Source records:
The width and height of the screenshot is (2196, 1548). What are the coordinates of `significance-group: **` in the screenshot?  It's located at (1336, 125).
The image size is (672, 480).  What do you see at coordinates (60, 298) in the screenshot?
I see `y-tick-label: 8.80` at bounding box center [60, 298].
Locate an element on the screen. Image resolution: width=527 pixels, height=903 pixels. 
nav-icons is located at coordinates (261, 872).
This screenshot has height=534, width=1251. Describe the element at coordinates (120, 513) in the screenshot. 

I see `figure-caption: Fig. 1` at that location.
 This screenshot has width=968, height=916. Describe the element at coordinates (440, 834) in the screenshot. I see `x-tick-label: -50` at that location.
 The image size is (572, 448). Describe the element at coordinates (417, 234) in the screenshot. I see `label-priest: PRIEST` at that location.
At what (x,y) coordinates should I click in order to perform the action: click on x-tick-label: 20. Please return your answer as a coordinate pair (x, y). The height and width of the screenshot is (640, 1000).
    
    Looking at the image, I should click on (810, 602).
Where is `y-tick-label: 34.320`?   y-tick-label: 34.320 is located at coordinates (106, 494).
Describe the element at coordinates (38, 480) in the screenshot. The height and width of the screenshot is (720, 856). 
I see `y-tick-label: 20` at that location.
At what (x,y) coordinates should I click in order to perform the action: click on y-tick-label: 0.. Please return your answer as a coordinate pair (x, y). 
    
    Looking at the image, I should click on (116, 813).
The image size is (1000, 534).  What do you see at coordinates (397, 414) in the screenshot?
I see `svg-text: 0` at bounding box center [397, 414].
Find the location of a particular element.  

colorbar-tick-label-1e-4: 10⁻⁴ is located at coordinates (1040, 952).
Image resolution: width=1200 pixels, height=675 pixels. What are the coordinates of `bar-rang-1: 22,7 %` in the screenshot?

• _PROMPT_
Render the lines from the one containing "Describe the element at coordinates (38, 480)" through the end of the items as a numbered list, both ends included and blank lines omitted.

• _ANSWER FOR THE TASK_
1. Describe the element at coordinates (38, 480) in the screenshot. The height and width of the screenshot is (720, 856). 
2. I see `y-tick-label: 20` at that location.
3. At what (x,y) coordinates should I click in order to perform the action: click on y-tick-label: 0.. Please return your answer as a coordinate pair (x, y). 
4.     Looking at the image, I should click on (116, 813).
5. The image size is (1000, 534).  What do you see at coordinates (397, 414) in the screenshot?
6. I see `svg-text: 0` at bounding box center [397, 414].
7. Find the location of a particular element.  
8. colorbar-tick-label-1e-4: 10⁻⁴ is located at coordinates (1040, 952).
9. Image resolution: width=1200 pixels, height=675 pixels. What are the coordinates of `bar-rang-1: 22,7 %` in the screenshot?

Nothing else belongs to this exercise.